Our nation’s very birth was at the cost of millions of Indigenous North American lives (as much as 95-99%).1 Our country was then built on the backs of the African slave – by the tens of millions (conservatively, with some estimates close to 100 million) – with as many as half of them dying in the process either in transit or as working slaves.2 To acknowledge that would be to face the guilt that necessarily accompanies that realization, and for most whites, that is too much to bear.
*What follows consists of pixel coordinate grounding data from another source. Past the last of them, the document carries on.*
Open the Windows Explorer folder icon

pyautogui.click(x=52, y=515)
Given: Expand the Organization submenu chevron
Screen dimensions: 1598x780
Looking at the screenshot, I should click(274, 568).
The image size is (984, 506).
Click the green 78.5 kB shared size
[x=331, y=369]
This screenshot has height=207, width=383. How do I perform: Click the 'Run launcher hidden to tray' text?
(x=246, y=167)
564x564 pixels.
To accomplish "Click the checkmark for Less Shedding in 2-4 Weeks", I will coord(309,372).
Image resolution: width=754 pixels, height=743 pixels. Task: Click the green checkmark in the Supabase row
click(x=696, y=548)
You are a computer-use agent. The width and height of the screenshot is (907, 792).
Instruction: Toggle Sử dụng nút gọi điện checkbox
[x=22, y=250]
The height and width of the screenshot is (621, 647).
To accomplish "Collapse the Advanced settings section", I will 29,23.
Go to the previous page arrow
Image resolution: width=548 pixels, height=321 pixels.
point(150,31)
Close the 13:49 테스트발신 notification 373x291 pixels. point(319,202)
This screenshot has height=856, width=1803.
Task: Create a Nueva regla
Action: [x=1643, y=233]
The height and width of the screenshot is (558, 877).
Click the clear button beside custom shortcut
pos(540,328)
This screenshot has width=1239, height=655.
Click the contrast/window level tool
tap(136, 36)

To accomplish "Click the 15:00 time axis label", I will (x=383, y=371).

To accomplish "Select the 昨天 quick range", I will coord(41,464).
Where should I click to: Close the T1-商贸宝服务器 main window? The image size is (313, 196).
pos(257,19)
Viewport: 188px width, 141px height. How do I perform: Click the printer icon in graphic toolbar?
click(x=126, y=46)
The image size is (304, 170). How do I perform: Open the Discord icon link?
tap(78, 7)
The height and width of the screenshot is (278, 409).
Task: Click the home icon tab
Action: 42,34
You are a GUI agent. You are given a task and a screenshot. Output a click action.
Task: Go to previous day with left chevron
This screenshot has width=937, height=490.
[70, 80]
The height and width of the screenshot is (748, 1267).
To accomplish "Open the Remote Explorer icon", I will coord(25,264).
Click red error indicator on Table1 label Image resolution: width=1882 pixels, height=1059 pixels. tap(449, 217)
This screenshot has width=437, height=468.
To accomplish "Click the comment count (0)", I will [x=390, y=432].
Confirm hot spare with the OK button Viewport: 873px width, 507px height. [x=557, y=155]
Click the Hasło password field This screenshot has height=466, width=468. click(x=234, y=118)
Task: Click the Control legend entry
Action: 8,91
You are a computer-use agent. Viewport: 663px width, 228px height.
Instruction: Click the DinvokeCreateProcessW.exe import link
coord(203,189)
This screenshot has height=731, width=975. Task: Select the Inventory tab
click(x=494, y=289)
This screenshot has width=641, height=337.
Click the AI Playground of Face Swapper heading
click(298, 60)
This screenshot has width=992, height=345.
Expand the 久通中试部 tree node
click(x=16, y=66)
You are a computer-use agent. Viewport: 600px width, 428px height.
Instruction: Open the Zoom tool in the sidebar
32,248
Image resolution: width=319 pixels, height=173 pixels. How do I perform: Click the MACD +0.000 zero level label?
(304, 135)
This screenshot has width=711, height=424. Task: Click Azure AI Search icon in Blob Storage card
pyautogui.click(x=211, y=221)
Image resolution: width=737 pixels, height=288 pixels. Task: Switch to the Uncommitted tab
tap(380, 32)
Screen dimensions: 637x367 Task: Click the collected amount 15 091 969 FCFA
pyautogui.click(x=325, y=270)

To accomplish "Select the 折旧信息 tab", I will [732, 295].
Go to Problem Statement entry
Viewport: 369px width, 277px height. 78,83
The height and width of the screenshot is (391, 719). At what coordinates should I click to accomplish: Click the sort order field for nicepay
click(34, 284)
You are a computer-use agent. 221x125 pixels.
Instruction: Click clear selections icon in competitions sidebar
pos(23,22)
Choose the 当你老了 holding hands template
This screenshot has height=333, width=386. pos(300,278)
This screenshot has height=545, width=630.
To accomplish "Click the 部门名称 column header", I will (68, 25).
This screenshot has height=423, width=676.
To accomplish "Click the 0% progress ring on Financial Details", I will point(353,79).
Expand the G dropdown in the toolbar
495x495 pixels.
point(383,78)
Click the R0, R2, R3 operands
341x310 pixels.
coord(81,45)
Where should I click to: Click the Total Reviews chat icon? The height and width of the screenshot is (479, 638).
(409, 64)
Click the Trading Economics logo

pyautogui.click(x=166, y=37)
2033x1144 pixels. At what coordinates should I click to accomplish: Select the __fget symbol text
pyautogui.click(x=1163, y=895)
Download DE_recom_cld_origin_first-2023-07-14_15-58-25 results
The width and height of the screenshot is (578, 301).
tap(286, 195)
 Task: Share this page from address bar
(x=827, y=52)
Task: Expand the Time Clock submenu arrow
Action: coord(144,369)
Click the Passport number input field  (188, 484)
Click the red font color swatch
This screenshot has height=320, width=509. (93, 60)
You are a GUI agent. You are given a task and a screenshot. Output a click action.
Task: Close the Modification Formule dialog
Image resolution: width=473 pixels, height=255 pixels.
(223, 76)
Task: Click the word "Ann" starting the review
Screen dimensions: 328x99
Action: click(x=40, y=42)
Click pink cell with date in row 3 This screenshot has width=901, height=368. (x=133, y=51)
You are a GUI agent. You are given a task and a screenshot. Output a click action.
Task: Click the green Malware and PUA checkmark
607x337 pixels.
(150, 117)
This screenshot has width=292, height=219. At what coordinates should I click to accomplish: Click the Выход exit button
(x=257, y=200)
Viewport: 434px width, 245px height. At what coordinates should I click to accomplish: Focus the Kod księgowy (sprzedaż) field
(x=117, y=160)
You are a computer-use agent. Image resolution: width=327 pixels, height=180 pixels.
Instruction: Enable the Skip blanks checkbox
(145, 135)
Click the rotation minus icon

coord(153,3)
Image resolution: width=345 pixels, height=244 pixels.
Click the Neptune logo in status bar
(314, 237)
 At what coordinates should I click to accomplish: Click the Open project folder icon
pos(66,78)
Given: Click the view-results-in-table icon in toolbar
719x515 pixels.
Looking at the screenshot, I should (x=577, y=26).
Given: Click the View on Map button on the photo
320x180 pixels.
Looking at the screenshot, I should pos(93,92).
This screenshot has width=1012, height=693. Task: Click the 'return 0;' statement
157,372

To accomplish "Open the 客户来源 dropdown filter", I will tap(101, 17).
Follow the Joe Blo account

In the end, any discussion of racism necessarily involves a discussion of power, how it was gained and how it is used on a daily basis to perpetuate the privileges to which whites feel entitled. As long as the evangelical response to racism is limited to the realm of the interpersonal, it will continue to ignore core Christian teachings that demand we “…act justly, love mercy and walk humbly…”- Micah 6:8
- A Little Matter of Genocide, Ward Churchill, City Lights Publishers, 1998.
- Racist America: Roots, Current Realities, and Future Reparations, Joe R. Feagin, Routledge (New York), 2001.